In my forthcoming novel, I use the word fuck in a couple of different forms on the first page (and seventeen times throughout the novel according to my aunt and godmother–or maybe that was my first one). This book uses the word tits on the first page. That’s definitely more directly evocative. I think I’ve learned an important writing lesson in it.

As you might now (especially if you at least scan the headlines for the book reports if you don’t outright read them), Don Pendleton started the Executioner series and wrote 38 books in it throughout the 1970s and into the 1980s. This book is a departure from it, the beginning of a new series focusing on an ex-cop private eye named Joe Copp. Since he’s free from the constraints, such as they were, of the Harlequin publishing empire and is into the big time, he can talk in more gritty terms. So the book has a different flavor, more akin to the more modern styles of novels. It’s quite a jump, really, like going directly from old John D. MacDonald to Robert Crais, for example. I’d imagine Ed McBain made a similar transition, but it wouldn’t have been as jarring and would have been more graduated.

The book uses the first person narrator as opposed to the third person of the Executioner series, and it works better for the occasional philosophical asides that appear here as well as in the Executioner books. The book is thicker, too, but for the most part the first person narration carries it along.

The plot? Oh, I don’t know, something to do with a dead stripper and a politician who likes strippers and a party palace in Hawaii and connections with the Hawaiian underworld. Pretty standard stuff, but done better than the standard pulp crime fiction novelist.

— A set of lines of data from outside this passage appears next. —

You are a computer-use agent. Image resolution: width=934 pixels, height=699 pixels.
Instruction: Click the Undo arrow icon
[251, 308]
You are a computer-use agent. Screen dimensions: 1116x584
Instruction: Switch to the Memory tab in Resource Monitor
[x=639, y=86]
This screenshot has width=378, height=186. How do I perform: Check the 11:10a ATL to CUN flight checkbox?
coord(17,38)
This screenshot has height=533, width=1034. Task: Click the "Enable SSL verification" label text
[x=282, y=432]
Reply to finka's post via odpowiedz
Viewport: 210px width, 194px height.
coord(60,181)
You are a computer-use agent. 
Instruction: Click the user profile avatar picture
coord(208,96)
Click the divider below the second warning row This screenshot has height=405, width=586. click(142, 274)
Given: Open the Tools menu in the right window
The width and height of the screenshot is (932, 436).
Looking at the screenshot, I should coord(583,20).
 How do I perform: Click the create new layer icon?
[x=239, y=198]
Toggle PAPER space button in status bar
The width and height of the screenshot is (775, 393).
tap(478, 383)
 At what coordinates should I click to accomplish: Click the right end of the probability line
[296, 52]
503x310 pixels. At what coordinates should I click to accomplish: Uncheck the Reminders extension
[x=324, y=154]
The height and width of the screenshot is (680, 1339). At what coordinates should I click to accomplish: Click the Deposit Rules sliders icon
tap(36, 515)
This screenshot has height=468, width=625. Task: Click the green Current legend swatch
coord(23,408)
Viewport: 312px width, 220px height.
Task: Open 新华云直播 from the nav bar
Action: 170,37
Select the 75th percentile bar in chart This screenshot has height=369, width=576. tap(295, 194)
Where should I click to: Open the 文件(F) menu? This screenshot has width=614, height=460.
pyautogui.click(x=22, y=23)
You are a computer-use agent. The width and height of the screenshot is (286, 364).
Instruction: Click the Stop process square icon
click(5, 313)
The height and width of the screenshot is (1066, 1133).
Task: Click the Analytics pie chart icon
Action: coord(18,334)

I was pleased to note that this is part of a series, and I was even more pleased to discover I had bought more than one of these books (at the St. Charles Book Fair? That might be it). I think the series came out in hardcover first. I like it and have grown to like Don Pendleton so much that I’ll snap up his work when I find them, and I will seek out these titles in hardcover just because I want them for my collection. How’s that for an endorsement?